- _TEXTAUSZUG_:
════════

Schulen wollen keine Schliessung, NZZ, 26.10. von Erich Aschwanden

Immer mehr Bildungsverantwortliche stellen sich die bange Frage: Führt die zweite Welle dazu, dass die Einrichtungen der obligatorischen Schulstufe wieder flächendeckend geschlossen werden? Geht es nach dem Willen von Lehrern und Schulleitungen, darf es nicht mehr so weit kommen. «Wenn wir aus dem Lockdown etwas gelernt haben, ist es, dass Fernunterricht als Notlösung funktioniert. Homeschooling kann den Präsenzunterricht nie und nimmer ersetzen», sagt Marcel Vosswinkel, Schulleiter im zürcherischen Nürensdorf.

════════

- _GESPEICHERTE DATEN_:
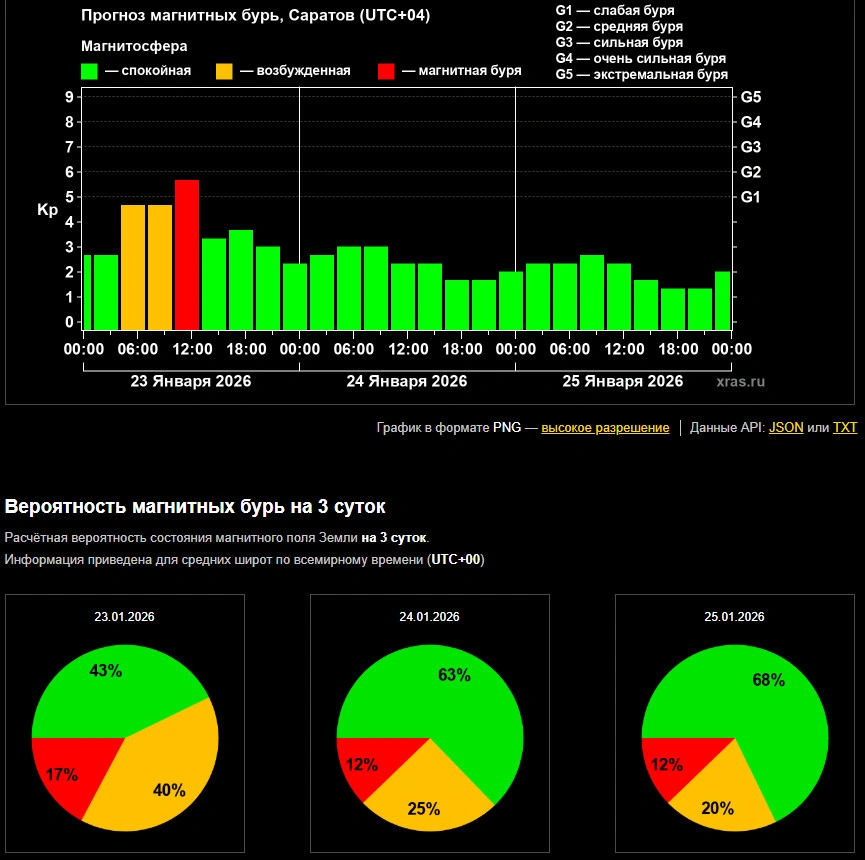Click the green "спокойная" legend swatch

pyautogui.click(x=89, y=71)
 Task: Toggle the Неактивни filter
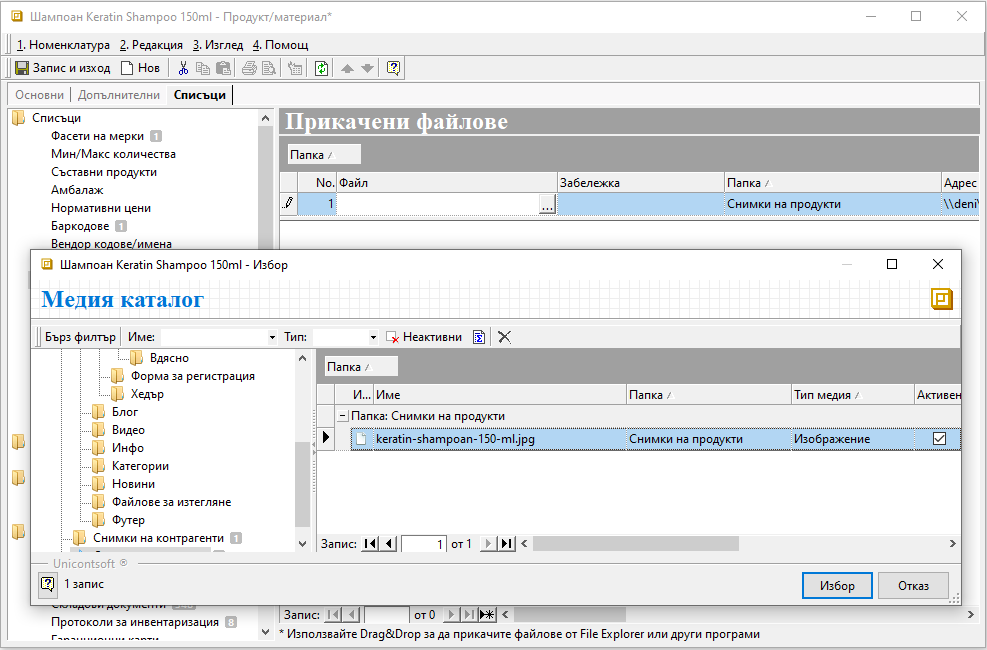tap(424, 337)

════════

- _AUFGABE_: Kannst du aus dem Textauszug alles von „Immer mehr Bildungsverantwortliche“ bis hinunter zu „im zürcherischen Nürensdorf.“ wortgetreu wiedergeben? Die Daten stehen in keinem Zusammenhang mit dem Textauszug.

- _LÖSUNG_:
Immer mehr Bildungsverantwortliche stellen sich die bange Frage: Führt die zweite Welle dazu, dass die Einrichtungen der obligatorischen Schulstufe wieder flächendeckend geschlossen werden? Geht es nach dem Willen von Lehrern und Schulleitungen, darf es nicht mehr so weit kommen. «Wenn wir aus dem Lockdown etwas gelernt haben, ist es, dass Fernunterricht als Notlösung funktioniert. Homeschooling kann den Präsenzunterricht nie und nimmer ersetzen», sagt Marcel Vosswinkel, Schulleiter im zürcherischen Nürensdorf.